MLB very nice comeback from Mondays tear session and yesterdays disorganization.
Sorry I couldn’t add much today (in/out), Looks like the mighty MLB held it down. Rell bruh you gotta spoon-feed. They not all ready for the advanced course.
By BennyB
October 4, 2007 4:40 PM | Link to this
Jamocamecrazy aka Asparian
While abstaining…., you should read “Love and Limerance: The Experience of Being in Love” by Dorothy Tennov. If you really want to know about limerance, you’ll be shocked…..by then some of my posts will make more sense to you.
By AmazonRed
October 4, 2007 4:44 PM | Link to this
simplyputt being 28 is no excuse! I’m 29. But I do have to admit I couldn’t watch School Days when it was released (I was 10), but I did watch it years later as an adult. LOL
Great post DuShawn, I do have older friend (40+) and they have no idea how it was coming up in the AIDS era. I have to admit, I don’t have any wild sex stories to tell. I can tell you I’ve seen a love one die of AIDS. I’ve taken two close friends to the clinic. I’ve heard the negative talk about the girls who were just looking for acceptance as college freshman so they let the football team run train.
I don’t have to experience it firsthand to know that ain’t what it all about. A good homelife will make you want what you had growing up. It will make you realize that maybe mommy AND DADDY, knew what they were talking about. It will let you know that until you meet your husband, you aren’t missing much by sharing your body with just anyone who pays you attention. I’m sure you had some great times I’ll never know anything about. I’m okay with that. At the very least I have peace of mind that at the end of the day I’ve stayed true to myself (not without some growing pains).
By NCGirlfromATL
October 4, 2007 4:44 PM | Link to this
it comes across as the puddin trump card…meaning i know you want this so you have to work for it…

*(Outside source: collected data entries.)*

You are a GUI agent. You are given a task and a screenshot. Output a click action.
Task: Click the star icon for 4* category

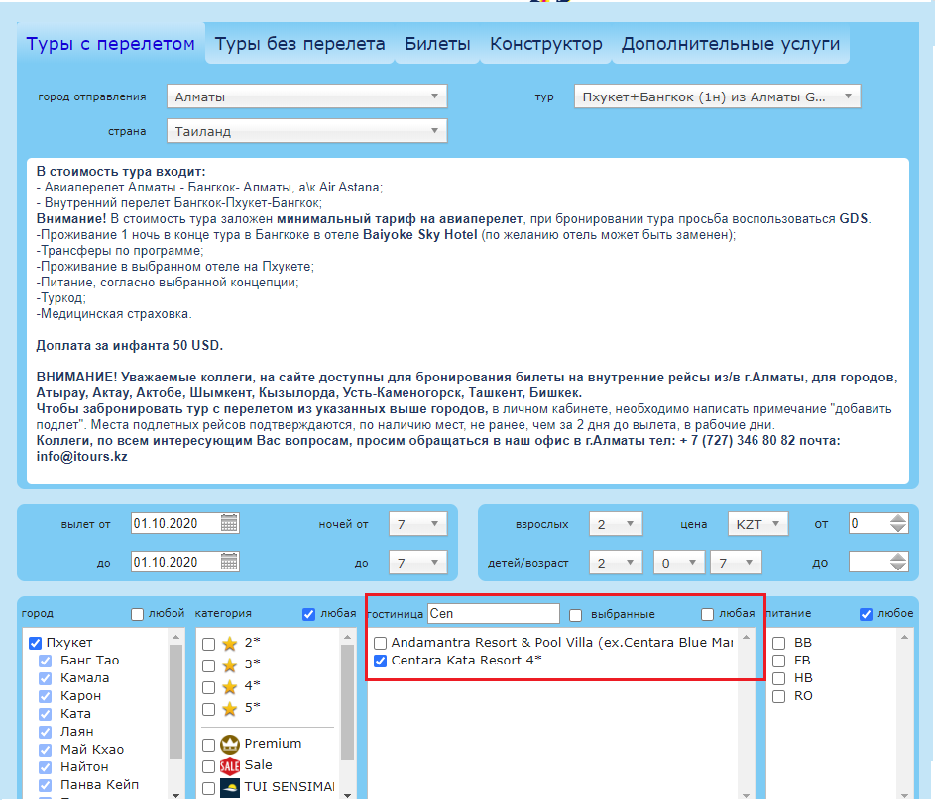click(x=229, y=687)
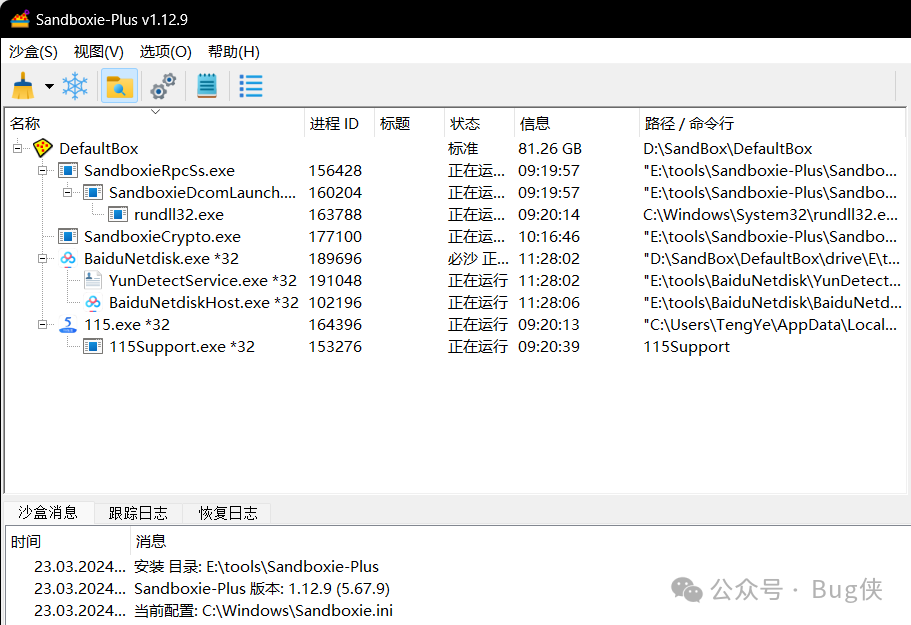Click the blue list view toolbar icon
Image resolution: width=911 pixels, height=625 pixels.
pyautogui.click(x=250, y=86)
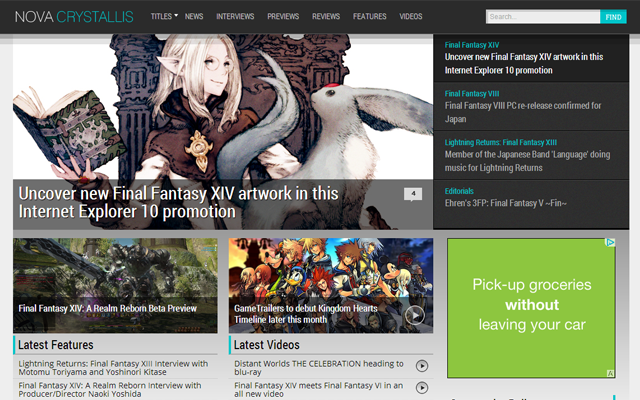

RELL I think the whole puddin trump card thing is really in the eye of the beholder. I would guess that most women don’t view it that way, b/c it’s not the first thing on our minds when we meet a man. (Typically) However, it is often the sole reason a man will approach us…which makes the bargaining chip the puddin. Except, that’s not the chip we’d (typically) prefer to use. How about the fact that we are interesting people? Have some similar (non-sexual) interests as you? Can make you laugh until your stomach hurts? The puddin becomes a trump card when a man makes it his sole purpose in the relationship to get it. JMO.
DuShawn, I understood what you were saying, and am among the women (although I may be alone lol!) who did not take offense. I understand your POV about dating though. I consider myself a late-bloomer in the dating world. I had a couple of boyfriends in college, but didn’t really date. So, what I’m seeing now isn’t at all what I vaguely remember from my college years…so long ago. LOL!! But, sometimes, change is good.
By Simplyputt
October 4, 2007 4:52 PM | Link to this
well i guess i better download, er uh, i mean rent school daze..phew!!
By Worth
October 4, 2007 4:58 PM | Link to this
What I read from these comments (and I could be wrong) are that your puddy is tied to your self worth. So, your self esteem is based upon how some dude treated your puddy. If he treated your puddy well your worth is gold? If he treated your puddy bad your worth is salt?
By AmazonRed
October 4, 2007 4:59 PM | Link to this
Good night everyone. Good discussion today.
By Tazzee
October 4, 2007 5:02 PM | Link to this
Dushawn thanks for that clarification. The jury is still out if this dating style is better, but I think it provides some women with more peace of mind.
Have a good evening all - tomorrow is FRIDAY!!!